I began the Flower Mandalas project in the midst of a long illness. Initially it was a way to distract myself from chronic pain. I discovered that walking on the beach eased it, and I grew fascinated with the sky and the sea. As I walked, I paused to take pictures. I spent a couple of hours each day doing this. When it got too cold to walk the beach, I began to edit and manipulate these images, and I found that this process, too, took away some of the pain.

Eventually I happened upon a way to rearrange segments of my images into mandala-like creations. I began with my images of the sea and the sky, then experimented with other objects — wood, metal, nature scenes, patterns, people. I came across a photograph of a dying dandelion and wondered what would happen if I took something that was already mandala-like and “mandala-ized” it.

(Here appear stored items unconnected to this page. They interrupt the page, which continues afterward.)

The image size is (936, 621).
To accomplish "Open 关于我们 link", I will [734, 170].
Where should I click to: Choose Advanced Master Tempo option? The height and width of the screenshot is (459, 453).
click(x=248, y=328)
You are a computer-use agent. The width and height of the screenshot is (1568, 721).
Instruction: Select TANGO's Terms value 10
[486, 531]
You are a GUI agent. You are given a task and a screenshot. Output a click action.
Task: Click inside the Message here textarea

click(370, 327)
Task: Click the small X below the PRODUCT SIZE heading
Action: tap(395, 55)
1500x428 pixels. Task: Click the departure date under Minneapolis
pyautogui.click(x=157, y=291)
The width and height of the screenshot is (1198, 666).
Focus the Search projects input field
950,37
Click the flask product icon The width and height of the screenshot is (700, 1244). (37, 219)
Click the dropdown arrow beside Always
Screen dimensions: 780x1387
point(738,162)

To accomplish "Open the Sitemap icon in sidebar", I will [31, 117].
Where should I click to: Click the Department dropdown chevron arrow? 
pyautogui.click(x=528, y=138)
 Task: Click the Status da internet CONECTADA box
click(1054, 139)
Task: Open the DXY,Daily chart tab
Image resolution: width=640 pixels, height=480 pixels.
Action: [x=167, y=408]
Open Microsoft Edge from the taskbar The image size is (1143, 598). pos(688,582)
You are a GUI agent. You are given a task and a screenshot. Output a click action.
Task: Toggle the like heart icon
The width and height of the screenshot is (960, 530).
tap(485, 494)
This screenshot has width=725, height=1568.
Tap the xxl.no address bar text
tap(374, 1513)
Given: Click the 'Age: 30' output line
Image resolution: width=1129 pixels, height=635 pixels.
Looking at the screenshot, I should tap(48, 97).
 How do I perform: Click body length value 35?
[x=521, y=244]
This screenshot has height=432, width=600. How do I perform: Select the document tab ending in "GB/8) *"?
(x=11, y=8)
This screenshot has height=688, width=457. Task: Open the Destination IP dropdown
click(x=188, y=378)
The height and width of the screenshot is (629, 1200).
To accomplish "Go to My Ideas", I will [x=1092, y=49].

The result was the first of the Flower Mandalas. It felt different from the other mandalas I’d created. As I tried the same technique with other flower images, I found myself feeling not only distraction from pain, but also a sometimes breathless excitement in the initial stage, followed by a deep, centering peacefulness as I brought each mandala to completion.

I joined a photographer’s group and showed these images to the other members. Although they seemed to like them well enough, they didn’t really have much to say, other than that they “aren’t really photographs anymore.” I thought maybe a painter would have a more detailed response and ran them by the wife of a friend, who painted.

My friend’s wife had, it turned out, been making mandalas for years. She suggested that each mandala was trying to tell me something I needed to know. “Put them up around your house. Look at them. Listen to what they’re saying.”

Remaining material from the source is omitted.